The Consumerist reports that the final pieces of Volkswagen’s efforts to put the “Dieselgate” scandal behind it are beginning to fall into place, as a judge approved yet another billion-dollar settlement from the car maker, this time relating to compensating dealers affected by the car maker’s decision to equip more than 500,000 vehicles equipped with “defeat devices” used to skirt emission standards.
U.S. District Court judge Charles Breyer approved the deal — which was first discussed in Aug. 2016 — that will see 652 U.S. dealers receiving an average of $1.85 million over 18 months.
The settlement, valued at $1.6 billion, will allow dealers to put off capital improvements for two years, while also receiving volume-based incentive payments from Volkswagen.
Additionally, VW will be required to buy back any vehicle equipped with a defeat-device that can not be fixed. VW must pay the dealer what any consumer would have been eligible to receive for the buyback, per a previously announced settlement with the U.S. government.
The settlement is intended to provide compensation for any economic damage dealers suffered following the September 2015 reveal that the carmaker has equipped hundreds of thousands of vehicles with devices designed to cheat emissions tests.
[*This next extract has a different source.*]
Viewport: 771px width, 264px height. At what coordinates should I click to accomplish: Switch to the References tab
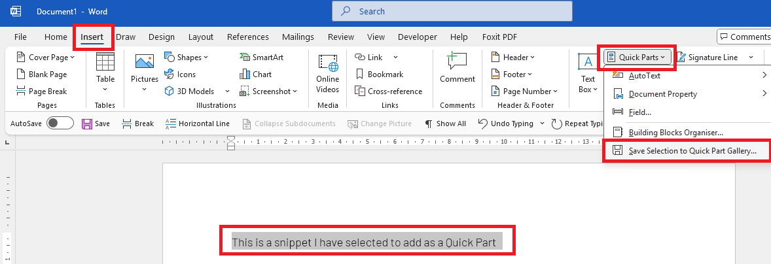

Shortly after the Environmental Protection Agency and California Air Resources Board revealed that VW’s diesel-engine vehicles contained defeat devices, the carmaker ordered dealers to stop selling affected vehicles until the issue was fixed.
This, VW dealers, claimed in a lawsuit filed in April 2016, “caused great harm to franchise dealers whose profits have been erased and whose dealerships have plummeted in value due to the inability to sell tens of thousands of affected vehicles.”
VW previously announced a tentative settlement with dealers in August, noting that details would be released once the deal was approved by the court.